I mounted the pulpit then. I stood trembling and looked out over that sea of faces, all so well known to me. I saw the jury seated in the choir loft. I recognized my teachers, friends, neighbors, relations, and acquaintances and nodded in acknowledgment of their presence. And then I spoke. I told them everything. I told them how it was true that I had never once in my life acted purely out of love for another human being; how everything I had ever done, no matter how good or kind, had been done with an eye to my own self-interest. I told them how proud and vain I really was; how I desired above all things to be better than others, to be admired and loved and honored and held in high esteem.
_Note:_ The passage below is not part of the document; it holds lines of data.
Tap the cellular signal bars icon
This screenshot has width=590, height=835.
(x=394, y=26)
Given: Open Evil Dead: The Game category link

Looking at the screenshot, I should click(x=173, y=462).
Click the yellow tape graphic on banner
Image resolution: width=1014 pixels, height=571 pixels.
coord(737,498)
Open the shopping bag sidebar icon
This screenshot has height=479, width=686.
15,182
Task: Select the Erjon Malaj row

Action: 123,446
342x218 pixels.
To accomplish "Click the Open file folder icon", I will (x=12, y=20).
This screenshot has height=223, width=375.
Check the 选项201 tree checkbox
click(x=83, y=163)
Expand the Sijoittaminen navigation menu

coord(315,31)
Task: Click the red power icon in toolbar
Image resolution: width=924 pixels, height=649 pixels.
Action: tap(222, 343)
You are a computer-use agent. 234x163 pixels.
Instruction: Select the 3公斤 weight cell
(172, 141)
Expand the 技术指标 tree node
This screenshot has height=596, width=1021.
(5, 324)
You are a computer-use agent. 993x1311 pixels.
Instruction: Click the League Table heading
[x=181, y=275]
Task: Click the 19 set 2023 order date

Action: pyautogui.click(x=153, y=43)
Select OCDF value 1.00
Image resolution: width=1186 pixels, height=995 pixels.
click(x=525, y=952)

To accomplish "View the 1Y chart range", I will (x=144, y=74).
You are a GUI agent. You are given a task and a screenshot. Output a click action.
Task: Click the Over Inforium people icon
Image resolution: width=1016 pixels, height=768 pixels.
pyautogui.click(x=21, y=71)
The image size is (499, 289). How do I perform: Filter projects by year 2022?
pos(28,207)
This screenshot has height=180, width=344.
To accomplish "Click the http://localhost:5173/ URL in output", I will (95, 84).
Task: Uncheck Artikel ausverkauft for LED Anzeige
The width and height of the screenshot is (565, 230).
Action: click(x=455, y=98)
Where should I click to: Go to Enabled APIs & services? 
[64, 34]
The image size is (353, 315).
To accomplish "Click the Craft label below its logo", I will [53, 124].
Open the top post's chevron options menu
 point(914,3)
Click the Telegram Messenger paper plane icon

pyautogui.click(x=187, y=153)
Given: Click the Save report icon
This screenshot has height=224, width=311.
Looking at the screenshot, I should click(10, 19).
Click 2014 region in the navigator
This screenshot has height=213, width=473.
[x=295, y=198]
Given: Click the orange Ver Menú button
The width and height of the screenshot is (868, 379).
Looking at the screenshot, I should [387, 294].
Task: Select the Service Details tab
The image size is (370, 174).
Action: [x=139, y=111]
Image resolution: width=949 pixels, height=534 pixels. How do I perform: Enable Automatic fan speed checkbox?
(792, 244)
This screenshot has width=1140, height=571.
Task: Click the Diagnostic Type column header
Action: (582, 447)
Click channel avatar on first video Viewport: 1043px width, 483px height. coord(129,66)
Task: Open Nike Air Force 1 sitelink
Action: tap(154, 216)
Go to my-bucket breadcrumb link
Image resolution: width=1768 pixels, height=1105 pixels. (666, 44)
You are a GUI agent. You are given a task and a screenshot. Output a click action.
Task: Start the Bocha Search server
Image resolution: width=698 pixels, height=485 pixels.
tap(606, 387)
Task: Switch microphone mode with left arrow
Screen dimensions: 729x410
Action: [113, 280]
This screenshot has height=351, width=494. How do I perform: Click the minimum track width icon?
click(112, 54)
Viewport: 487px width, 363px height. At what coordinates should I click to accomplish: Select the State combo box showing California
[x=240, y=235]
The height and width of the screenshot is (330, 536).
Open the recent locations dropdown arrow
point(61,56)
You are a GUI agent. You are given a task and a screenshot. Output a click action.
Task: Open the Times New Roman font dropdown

I told them, too, how little regard I had ever had for any of them, how I had cleverly manipulated and used them for my own ends. I told them how I had been sick with longing for things that were not rightly my own and never could be. And when I had finished telling them all these things, I came down from the pulpit and stood between the prophet and the angel before the pure and shining whiteness of the linen tablecloth.
The judge spoke:
“You stand condemned,” he said quietly; and though I still could not see his face, I knew it was dark and grim. “You have been weighed in the balance and found wanting. By your own words you have been judged. We find ourselves obliged to sentence you to death!”
“Thank you!” I managed to stammer when I could find my voice at last, and I meant it. My despair was mingled with a sense of gratitude and relief. Justice, at least, would be served at last.